Vesanto: Becoming Breatharian. Becoming Vegetarian, Becoming Vegan, Becoming Raw, who knows? Anyway, I think one of the fun things about nutrition is that it’s a very lively field of research. I really enjoyed it. It only really took on the role of being a science at the beginning of the 1900s. Vitamin C was the first vitamin discovered just in the beginning of World War II and it was recognized— Well, there was the fat-soluble vitamin called A and then the B vitamins and all that evolution just took place in the last hundred years. It’s a really quickly evolving field, and I found my own concepts changing so much. So I really like to give people a lot of leeway to be where they’re at, and that may be just inching your way a little bit more towards eating more plant foods. Maybe towards eating more raw plant foods. Or maybe it’s how do I fine tune my entirely raw diet to be health-supportive? People are at very, very different places, and what I like to do is—and we do this in our book—help people wherever they are to put it together in really good health.

Caryn: That sounds great. We just have a couple more minutes. I wanted to ask you: you’ve coauthored a number of books with Brenda Davis. How do you two work together? Do you work on different things? How does that work?

Vesanto: We just have so much fun working together. It’s been a partnership that I felt very blessed to have this writing partnership where we’re very close—we talk for an hour most days. We both enjoy science; we like reading the latest—all the scientific journals, the medical journals. She’s a very, very bright person. We also then work to make it reader-friendly, so we figure out what the issues are, we figure out what the answers are to some of the big questions, and then make it reader-friendly and fun. Whether somebody’s a dietitian or MD reading our materials or they’re somebody on a more plant-based diet or going that direction but who has quite an interest in nutrition, they still like things to be readable and using fairly simple language but getting the main concepts across. So we divide up our books. We think, “Well these are the things we should cover. Here’s half for you and half for me,” and we send our information back and forth to each other and help each other out a lot. We have started more and more hiring students to get library research for us, but we just have a great time working together.

Caryn: That’s good. Well the last thing I want to ask you is do you have any favorite foods? Things you like to prepare or any special dishes? I like to end on a yummy note.
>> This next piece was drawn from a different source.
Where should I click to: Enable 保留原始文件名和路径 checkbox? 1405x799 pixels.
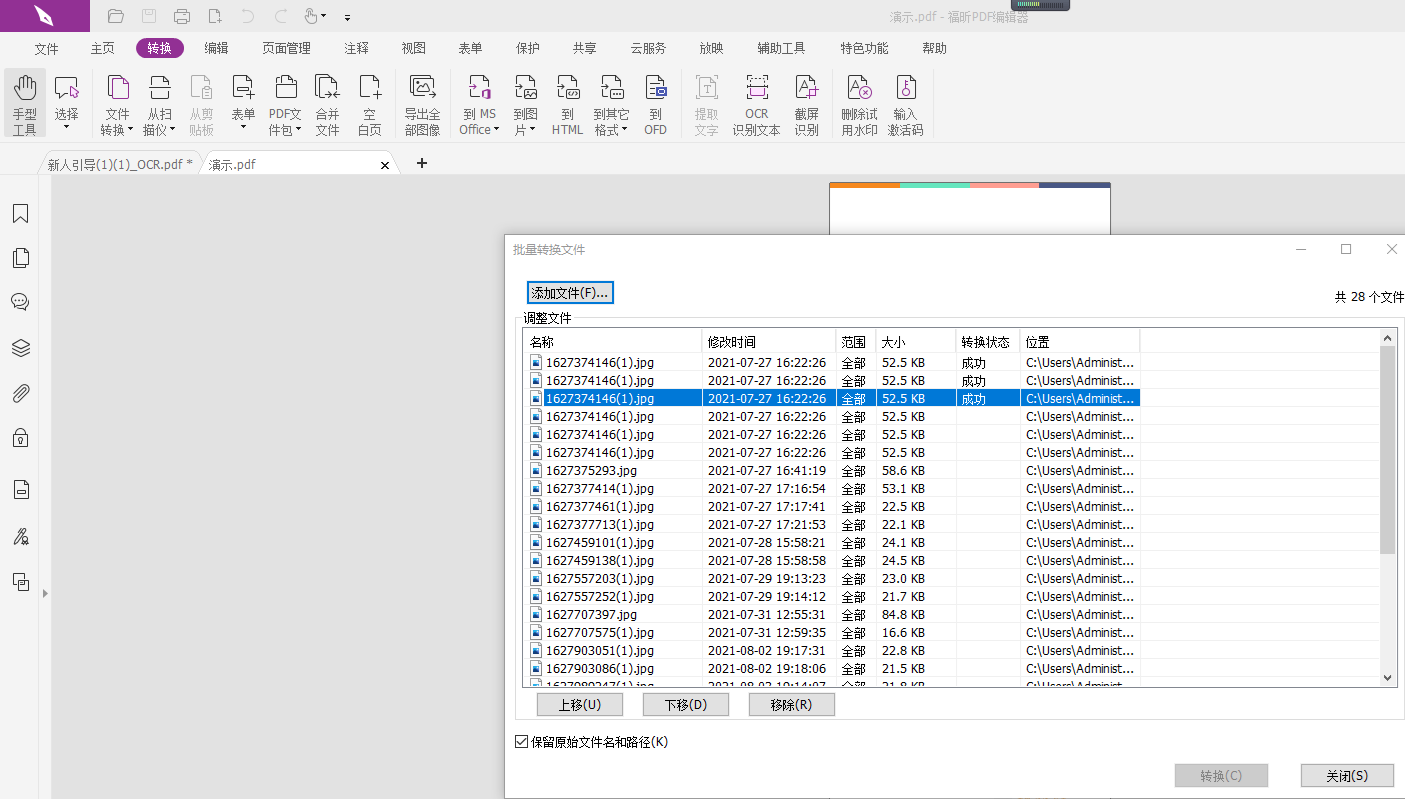point(521,741)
Vesanto: Well the basic thing that I live on is I always have a great big salad in the fridge and have one that has romaine lettuce and maybe red cabbage and sometimes addition of red peppers and kale and things like that. Some of the things like red peppers you’d add at the last minute, but there’s a kind of basic salad in my fridge all the time. And then I have a salad dressing called Liquid Gold Dressing. There’s either a raw version that’s quite low in fat, has zucchini as a base—it’s in The Raw Food Revolution Diet—or one that’s more high in flaxseed oil. Anyway, that contains omega-3s from the flax oil and vitamin B12 from the nutritional yeast. It’s really tasty. And then I usually have beans, peas, lentils, that sort of thing, like lentil soup or sprouted lentils or beans in my salad. I can kind of live on a pattern like that quite well.

Caryn: Right. I can too, and I’m hungry so it’s time to wind up the show and I’m going to go out and get a snack.

Vesanto: All right Caryn!

Caryn: Thank you so much, Vesanto. This has really been a great hour, lots of great information. Please check out Vesanto’s website, which is nutrispeak.com.

Vesanto: That’s right.

Caryn: Check out Becoming Raw and The Raw Food Revolution Diet. Thank you so much, thanks for all that you do.

Vesanto: Thank you, Caryn. Bye-bye.

Caryn: Bye-bye. I’m Caryn Hartglass, you’ve been listening to It’s All About Food. Bye-bye.